Copy the data exactly, pictures aside.

** Opening INFORMATION SHOWN block **

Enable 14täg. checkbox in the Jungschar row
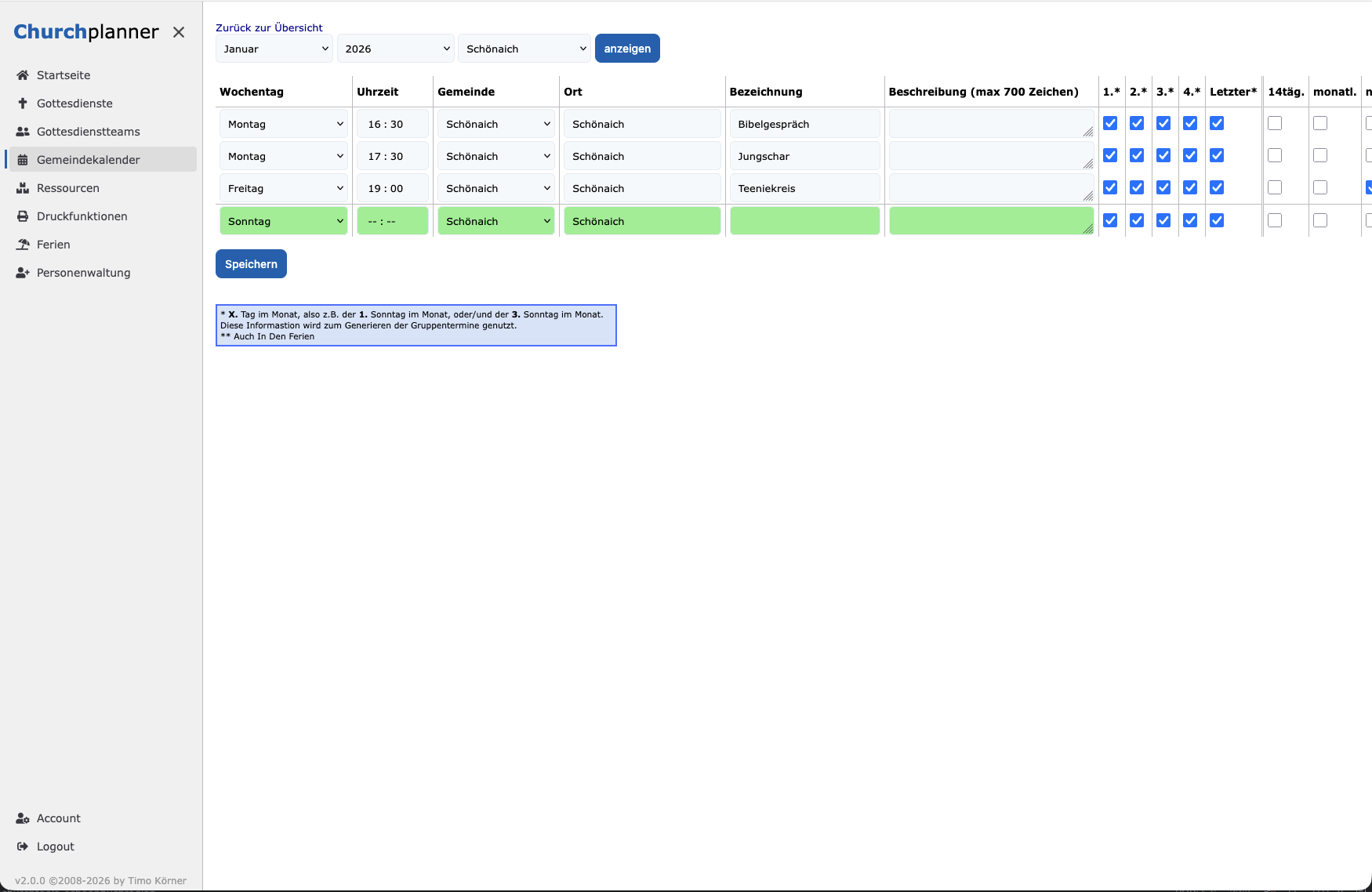This screenshot has width=1372, height=892. coord(1275,155)
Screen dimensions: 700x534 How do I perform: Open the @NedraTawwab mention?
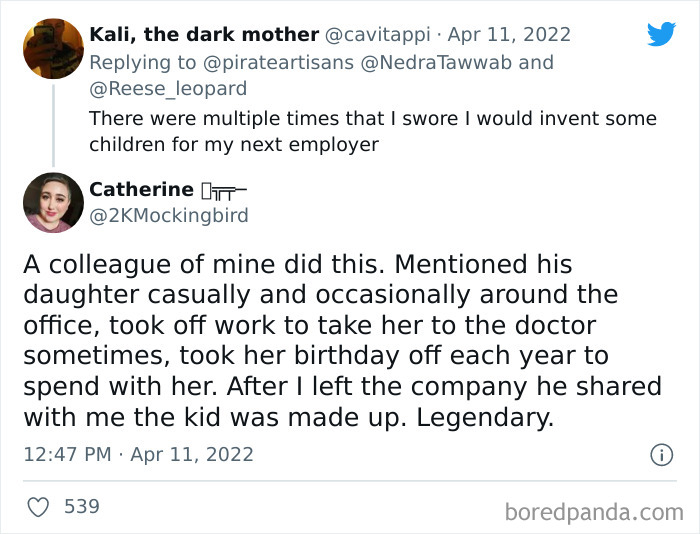(x=438, y=62)
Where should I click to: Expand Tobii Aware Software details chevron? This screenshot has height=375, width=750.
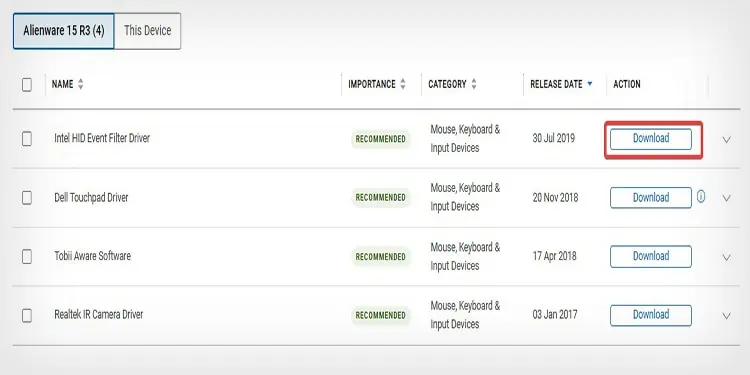pyautogui.click(x=727, y=257)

** Closing INFORMATION SHOWN block **

### SOLVED EXERCISE:
Enable 14täg. checkbox in the Jungschar row
This screenshot has width=1372, height=892. coord(1275,155)
Screen dimensions: 700x534 How do I perform: Open the @NedraTawwab mention?
(x=438, y=62)
Where should I click to: Expand Tobii Aware Software details chevron? This screenshot has height=375, width=750.
pyautogui.click(x=727, y=257)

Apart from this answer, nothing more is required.